■ **WHAT YOU WILL DO**
Reproduce the data verbatim, from the line containing "The width and height of the screenshot is (647, 555)." through the line containing "will [x=1211, y=46].", including both of those lines.

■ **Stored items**
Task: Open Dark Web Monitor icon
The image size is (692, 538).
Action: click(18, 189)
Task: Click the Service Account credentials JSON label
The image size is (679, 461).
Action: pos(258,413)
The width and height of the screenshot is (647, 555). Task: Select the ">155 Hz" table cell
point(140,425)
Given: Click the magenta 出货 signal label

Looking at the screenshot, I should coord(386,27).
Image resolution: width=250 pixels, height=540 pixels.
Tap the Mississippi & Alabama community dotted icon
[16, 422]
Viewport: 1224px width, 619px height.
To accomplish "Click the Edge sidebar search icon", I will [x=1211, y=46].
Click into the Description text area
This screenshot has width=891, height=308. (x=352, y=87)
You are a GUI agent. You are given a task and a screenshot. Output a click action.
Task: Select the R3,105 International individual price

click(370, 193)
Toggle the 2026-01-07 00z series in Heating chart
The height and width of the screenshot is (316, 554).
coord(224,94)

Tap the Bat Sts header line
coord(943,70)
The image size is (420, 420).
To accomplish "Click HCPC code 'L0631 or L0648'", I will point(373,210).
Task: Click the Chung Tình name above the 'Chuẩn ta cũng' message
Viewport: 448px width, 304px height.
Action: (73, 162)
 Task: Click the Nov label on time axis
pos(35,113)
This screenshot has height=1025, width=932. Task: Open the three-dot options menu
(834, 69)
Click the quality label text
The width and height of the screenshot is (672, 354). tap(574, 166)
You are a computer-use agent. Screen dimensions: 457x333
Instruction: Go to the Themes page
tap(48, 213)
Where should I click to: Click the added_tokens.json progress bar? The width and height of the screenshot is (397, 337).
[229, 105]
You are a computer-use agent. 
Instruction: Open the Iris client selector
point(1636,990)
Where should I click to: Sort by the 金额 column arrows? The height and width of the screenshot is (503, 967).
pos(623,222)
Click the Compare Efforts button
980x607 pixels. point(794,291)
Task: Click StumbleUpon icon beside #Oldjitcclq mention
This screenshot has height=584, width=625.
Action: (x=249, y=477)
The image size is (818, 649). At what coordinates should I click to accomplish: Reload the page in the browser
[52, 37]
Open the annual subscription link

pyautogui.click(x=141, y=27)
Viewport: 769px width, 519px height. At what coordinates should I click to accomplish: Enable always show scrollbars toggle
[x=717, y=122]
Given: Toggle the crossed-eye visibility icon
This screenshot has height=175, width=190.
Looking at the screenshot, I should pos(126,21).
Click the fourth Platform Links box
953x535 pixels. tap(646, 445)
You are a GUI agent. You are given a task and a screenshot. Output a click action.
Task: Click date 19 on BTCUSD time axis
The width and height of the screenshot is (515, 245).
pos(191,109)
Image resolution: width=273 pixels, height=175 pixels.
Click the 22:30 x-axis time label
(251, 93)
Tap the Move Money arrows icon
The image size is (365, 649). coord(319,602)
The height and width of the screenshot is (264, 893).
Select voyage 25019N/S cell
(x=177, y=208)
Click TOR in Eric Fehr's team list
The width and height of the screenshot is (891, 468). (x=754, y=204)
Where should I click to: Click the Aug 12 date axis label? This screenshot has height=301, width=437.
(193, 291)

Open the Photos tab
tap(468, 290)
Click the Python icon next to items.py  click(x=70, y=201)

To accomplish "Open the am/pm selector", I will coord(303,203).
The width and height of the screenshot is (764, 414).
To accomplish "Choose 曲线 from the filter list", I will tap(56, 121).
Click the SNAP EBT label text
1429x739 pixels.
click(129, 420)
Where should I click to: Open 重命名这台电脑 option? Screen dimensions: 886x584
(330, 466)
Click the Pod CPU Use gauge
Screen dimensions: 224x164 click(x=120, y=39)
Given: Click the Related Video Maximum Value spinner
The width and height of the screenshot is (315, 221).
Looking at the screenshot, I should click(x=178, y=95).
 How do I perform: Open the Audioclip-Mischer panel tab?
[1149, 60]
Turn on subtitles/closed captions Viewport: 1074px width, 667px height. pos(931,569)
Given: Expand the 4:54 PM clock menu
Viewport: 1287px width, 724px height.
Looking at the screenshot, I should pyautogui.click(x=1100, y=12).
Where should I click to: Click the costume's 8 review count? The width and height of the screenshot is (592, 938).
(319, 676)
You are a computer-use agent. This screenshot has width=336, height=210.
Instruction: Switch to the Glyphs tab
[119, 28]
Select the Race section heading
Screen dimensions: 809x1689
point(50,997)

■ **RESULT FOR THIS EXERCISE**
The width and height of the screenshot is (647, 555). Task: Select the ">155 Hz" table cell
point(140,425)
Given: Click the magenta 出货 signal label

Looking at the screenshot, I should coord(386,27).
Image resolution: width=250 pixels, height=540 pixels.
Tap the Mississippi & Alabama community dotted icon
[16, 422]
Viewport: 1224px width, 619px height.
To accomplish "Click the Edge sidebar search icon", I will [x=1211, y=46].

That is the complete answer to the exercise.